Rumour of the Week: Ron Palmer could be off to Cronulla. A week after getting fired by Brian Smith after a twenty-plus year stint at the Roosters, the word is The Cougar could end up in the Shire in 2010. Sharks coach Ricky Stuart wrote a glowing tribute to Palmer in The Sunday Telegraph and the rumour mill has it that Stuart is hoping to bring him into the Sharks fold in some capacity next season.

Fun Fact #1: Premiership favourites St. George (prior to their merger with Illawarra) have won 15 premierships. The last time they won the title under a Labor Prime Minister was in 1949 in the last months of the Chifley Government.

Fun Fact #2: St. George premierships under Liberal/Country rule: 14 (Fadden 1, Menzies 11, Fraser 2). St. George premierships under Labor rule: 1.

Fun Fact #3: St. George has lost nine Grand Finals since World War II. Five have been under a Labor Prime Minister (Keating 2, Hawke 1, Whitlam 1, Chifley 1) and six have been in a year when there was a Labor Prime Minister for part of the season (the other being 1996).

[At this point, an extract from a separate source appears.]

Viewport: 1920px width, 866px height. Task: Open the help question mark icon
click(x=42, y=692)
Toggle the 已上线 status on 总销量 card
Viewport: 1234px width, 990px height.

Fun Fact #4: Premiership second favourites Canterbury have won eight premierships (excluding the 2002 title) with five coming under a Labor Government and only three under conservative rule. The last time the Bulldogs won under a Labor Prime Minister was in 1995 when Paul Keating led the government.

Fun Fact #5: The last opinion poll taken in July has Labor ahead 57% – 43% in the two-party preferred with Prime Minister Kevin Rudd’s approval at 66%. Opposition leader Malcolm Turnbull’s approval rating was 16%. The chances of an election pre-Grand Final is minimal and the chances of a Coalition victory are infinitely smaller.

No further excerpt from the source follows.